**Document extract**:
········
Thirty-five percent of UK adults say they have taken recreational drugs at least once and 4% of 15–34-year-olds say they’ve taken cocaine in the last year, but surveying is no way to truly understand the extent of drug use. While self-reported numbers can look low, the sewers tell another story: London’s waste water has the second highest cocaine traces found in Europe, above Barcelona and only behind Antwerp, a port city with direct shipping links to South America. There is other evidence of drug use all around us too. London’s streets are littered with nitrous oxide 'laughing gas' canisters, and it doesn’t take long to catch a whiff of cannabis when walking to the Tube.
"Why don’t we just own up to what is actually happening instead of pretending it is not?" asks Dr Adi Jaffe, a world-renowned addiction specialist. "Only then can we address how we’re living our life, and if we don’t like it we can talk about doing things to change it. But if we pretend it’s not happening then we’re left feeling hopeless, because there is a part of our life that is affecting us, yet we haven’t even admitted to ourselves that it exists."
········
**Required tasks**:
A – Put this sentence from the London drug use piece into Spanish: "There is other evidence of drug use all around us too."
B – In the London drug use piece, which city has more cocaine traces in its waste water than London?
C – Reproduce the part of the London drug use piece starting at "Thirty-five percent of" and ending at "to the Tube.".
You can ignore the items; none of the work depends on them.

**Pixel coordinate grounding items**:
········
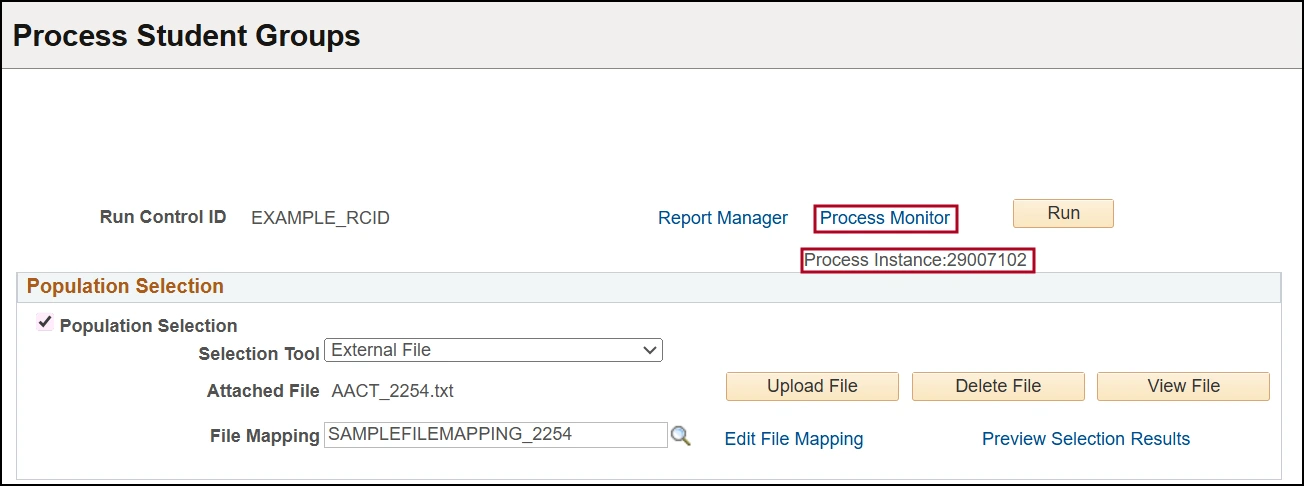Viewport: 1304px width, 486px height.
Task: Click Preview Selection Results link
Action: pyautogui.click(x=1086, y=439)
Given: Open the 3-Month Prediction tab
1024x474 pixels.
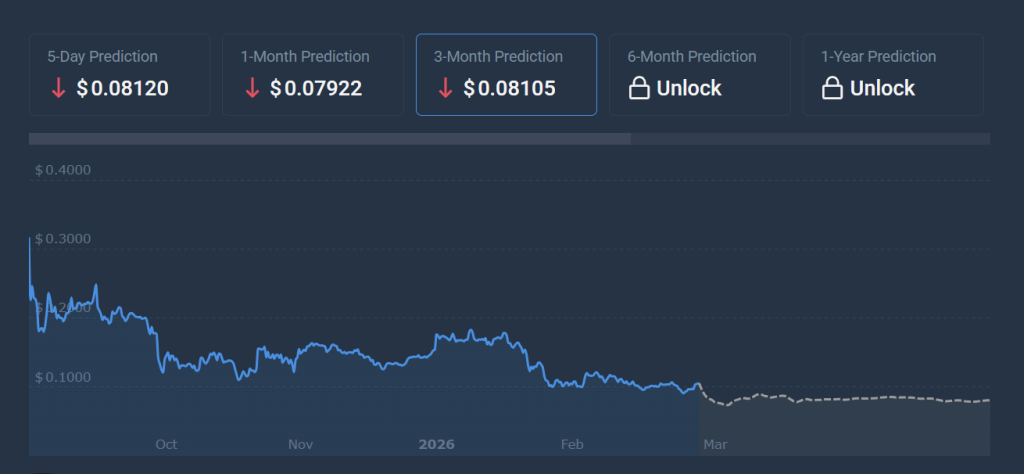Looking at the screenshot, I should (x=506, y=74).
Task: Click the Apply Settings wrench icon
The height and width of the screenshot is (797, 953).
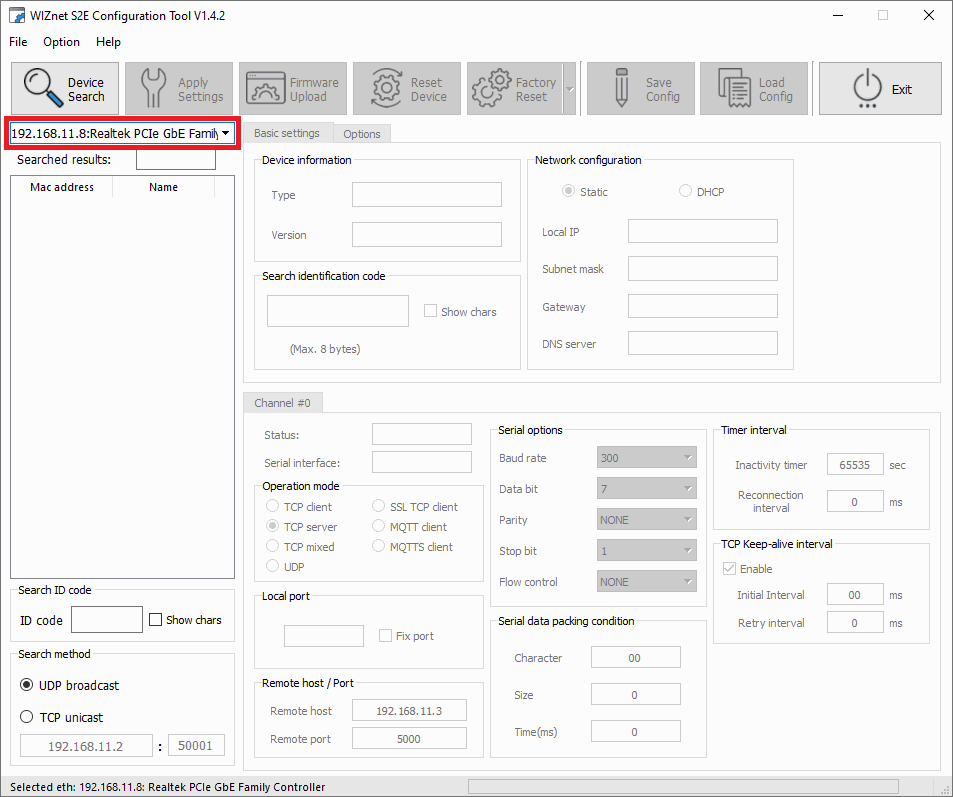Action: tap(153, 89)
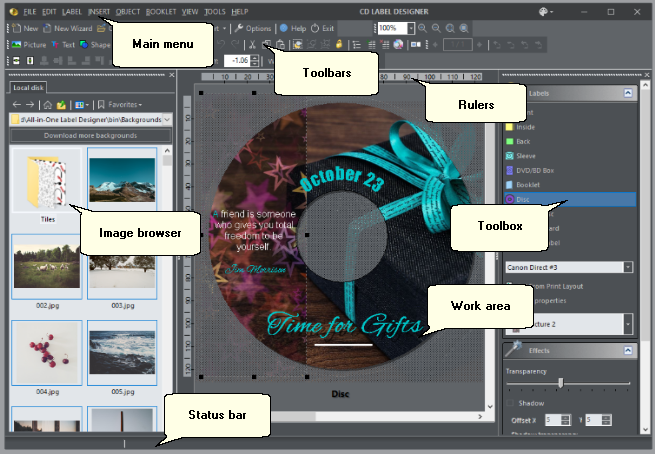Open the Options settings
Image resolution: width=655 pixels, height=454 pixels.
click(252, 28)
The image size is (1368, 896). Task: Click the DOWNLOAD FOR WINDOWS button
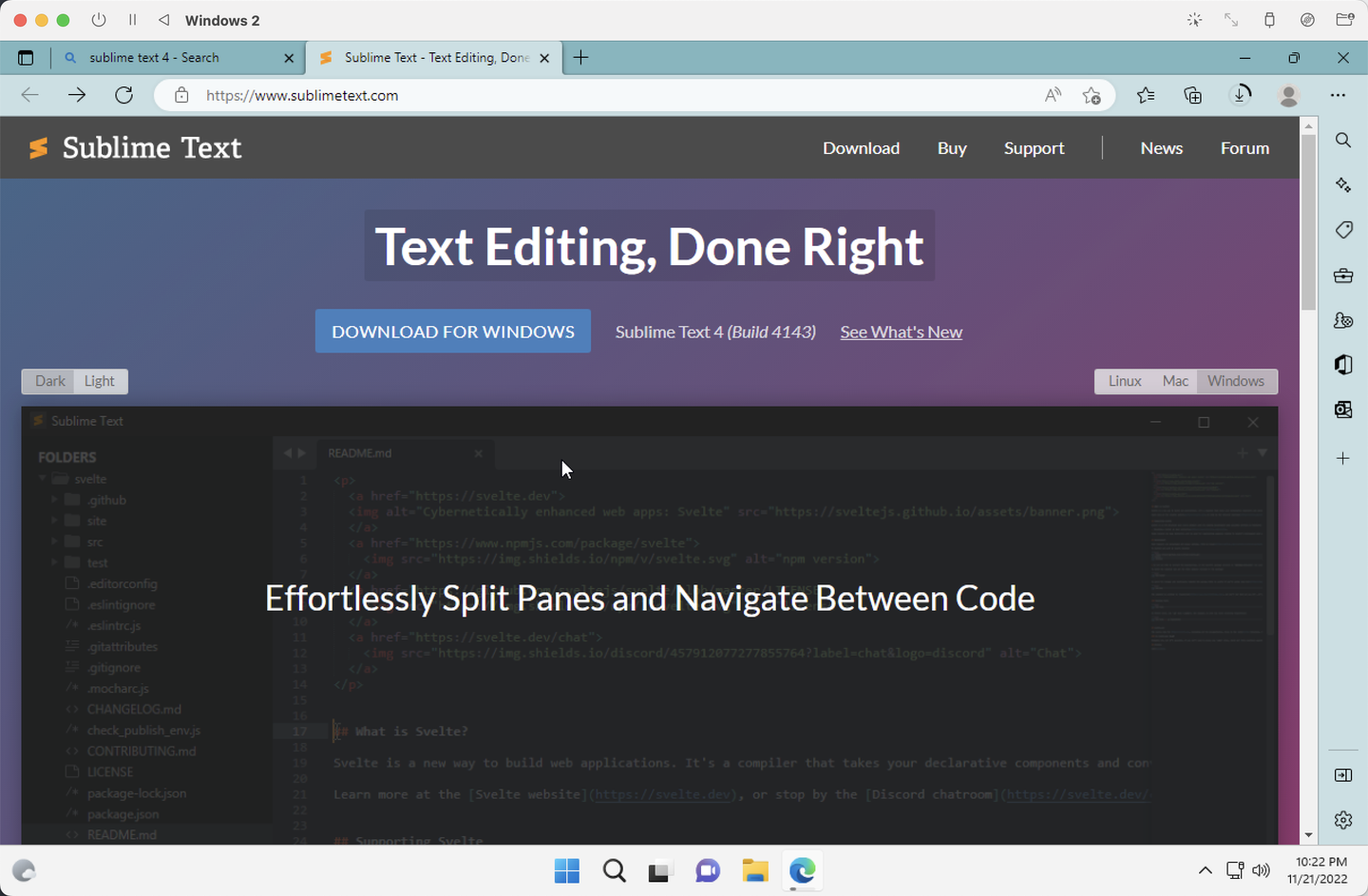pyautogui.click(x=452, y=331)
········
**Responses by item number**:
A – También hay otras pruebas del consumo de drogas a nuestro alrededor.

B – Antwerp.

C –
Thirty-five percent of UK adults say they have taken recreational drugs at least once and 4% of 15–34-year-olds say they’ve taken cocaine in the last year, but surveying is no way to truly understand the extent of drug use. While self-reported numbers can look low, the sewers tell another story: London’s waste water has the second highest cocaine traces found in Europe, above Barcelona and only behind Antwerp, a port city with direct shipping links to South America. There is other evidence of drug use all around us too. London’s streets are littered with nitrous oxide 'laughing gas' canisters, and it doesn’t take long to catch a whiff of cannabis when walking to the Tube.